▼▼▼

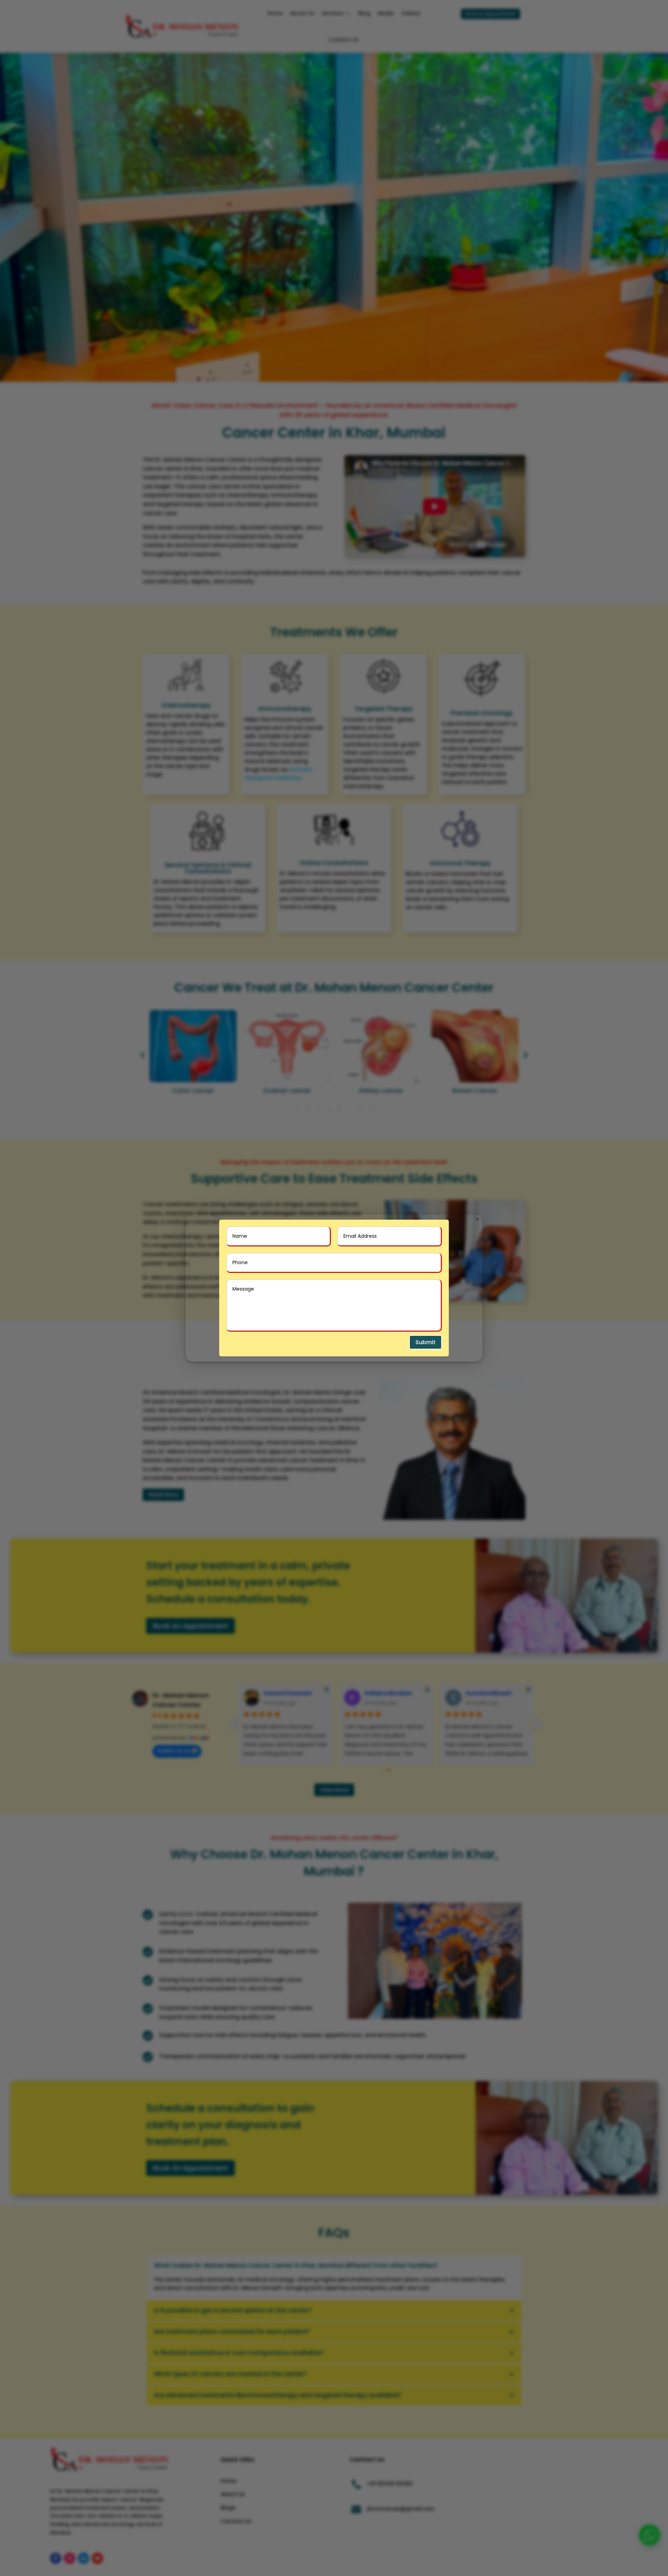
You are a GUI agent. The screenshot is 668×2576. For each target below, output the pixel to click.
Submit (425, 1342)
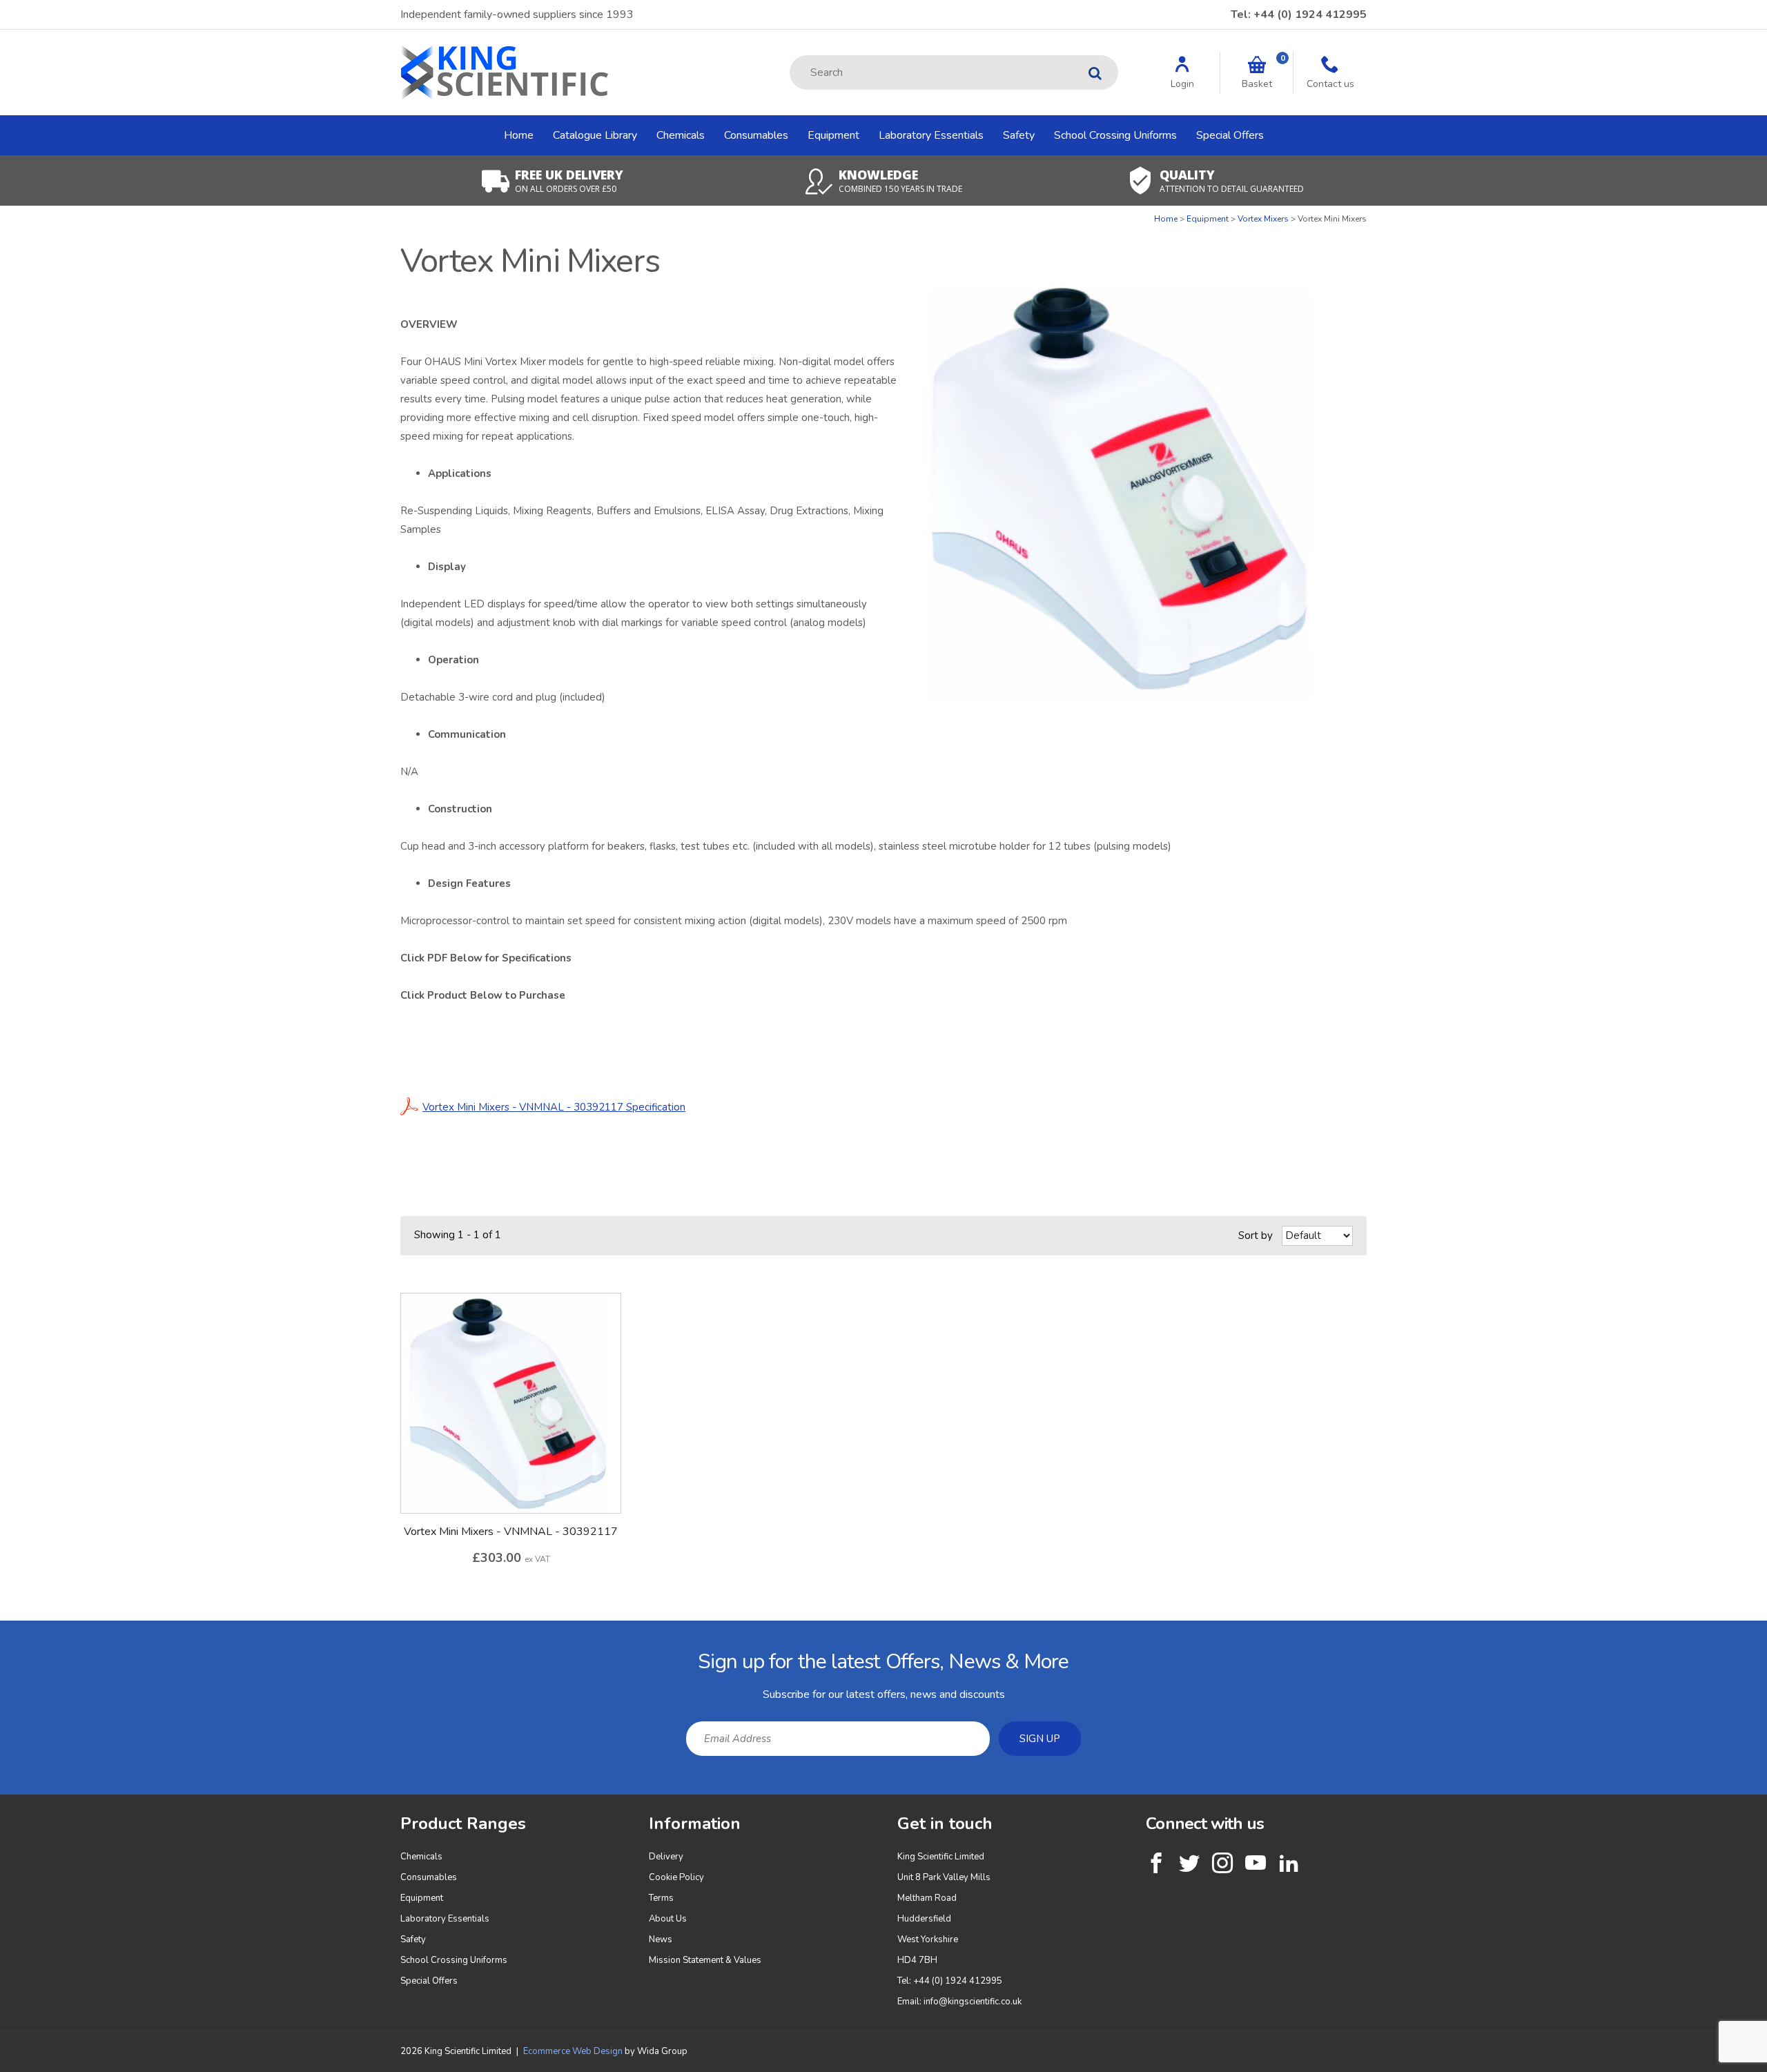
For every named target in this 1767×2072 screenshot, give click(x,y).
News (660, 1939)
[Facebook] (1156, 1863)
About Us (668, 1919)
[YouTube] (1255, 1863)
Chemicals (680, 135)
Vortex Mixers (1263, 218)
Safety (1019, 135)
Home (519, 135)
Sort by (1255, 1235)
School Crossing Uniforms (1115, 135)
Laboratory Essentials (931, 135)
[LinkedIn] (1288, 1863)
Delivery (666, 1856)
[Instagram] (1222, 1863)
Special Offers (1230, 135)
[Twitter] (1189, 1863)
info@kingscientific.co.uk (973, 2001)
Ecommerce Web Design (573, 2051)
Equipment (833, 135)
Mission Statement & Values (705, 1960)
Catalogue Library (595, 135)
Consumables (756, 135)
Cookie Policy (676, 1877)
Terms (661, 1898)
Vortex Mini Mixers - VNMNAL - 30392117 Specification (553, 1107)
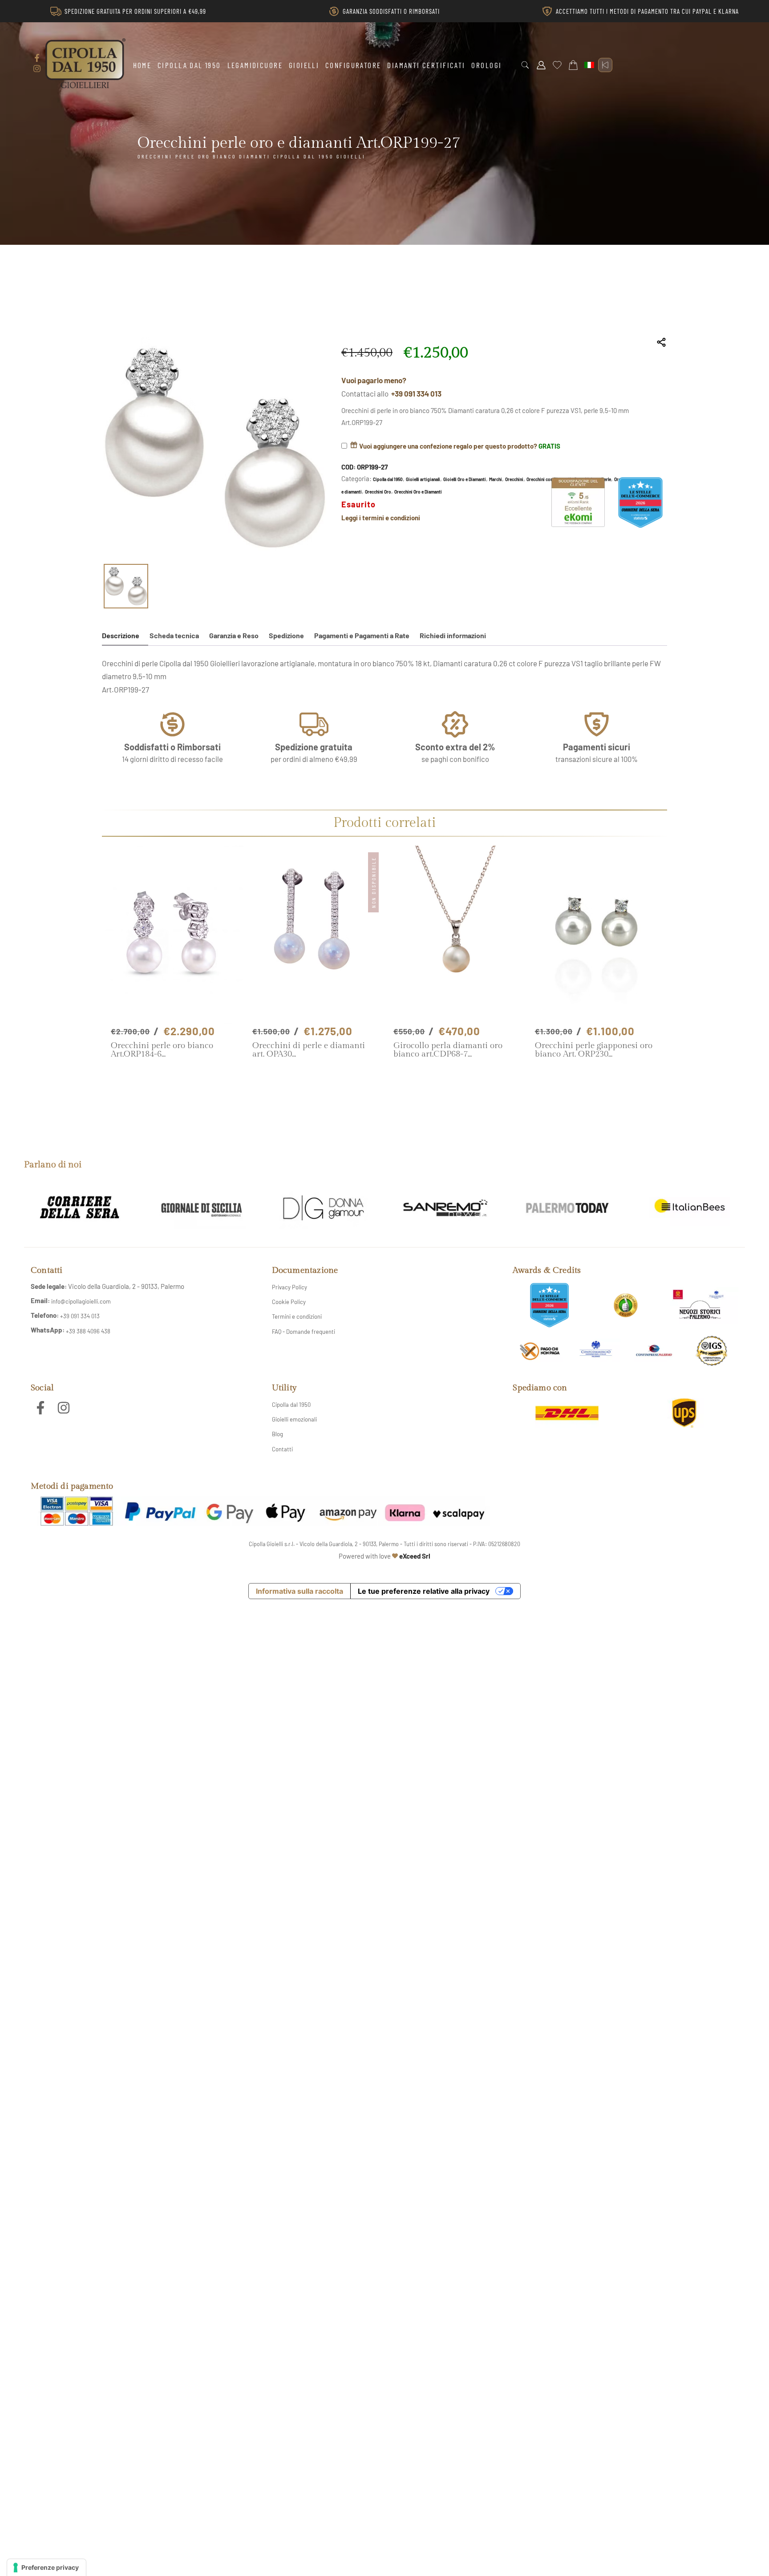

▲▲▲

→ What you need to do
Would you print, exactly as they appear, the lines from the line with "Catalogue Library (595, 135)" through the end of the entries above, leaving out the pictures?

→ Response area
Catalogue Library (595, 135)
Consumables (756, 135)
Cookie Policy (676, 1877)
Terms (661, 1898)
Vortex Mini Mixers - VNMNAL - 30392117 Specification (553, 1107)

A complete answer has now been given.